■ PROBLEM STATEMENT
Return, word for word, only the lines of the data below that lie between the line with "You are a GUI" and the line with "Open the Journal", those two lines included.

■ SOURCE MATERIAL
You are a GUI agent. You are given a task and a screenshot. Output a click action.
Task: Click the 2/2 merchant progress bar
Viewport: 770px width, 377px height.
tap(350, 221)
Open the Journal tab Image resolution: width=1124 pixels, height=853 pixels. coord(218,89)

--

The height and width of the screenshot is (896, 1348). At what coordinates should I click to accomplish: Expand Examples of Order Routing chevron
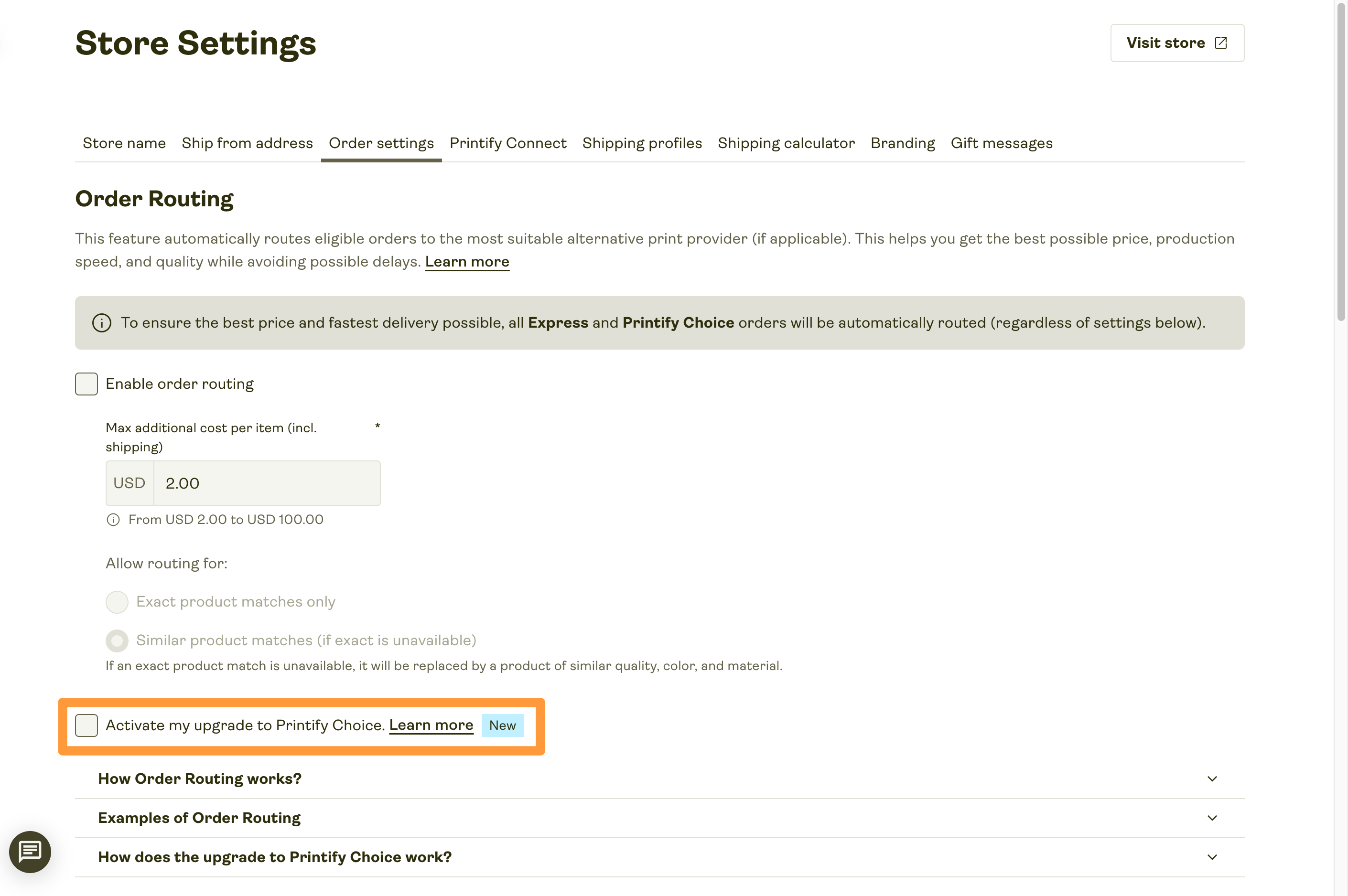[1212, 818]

■ RESULT
You are a GUI agent. You are given a task and a screenshot. Output a click action.
Task: Click the 2/2 merchant progress bar
Viewport: 770px width, 377px height.
tap(350, 221)
Open the Journal tab Image resolution: width=1124 pixels, height=853 pixels. coord(218,89)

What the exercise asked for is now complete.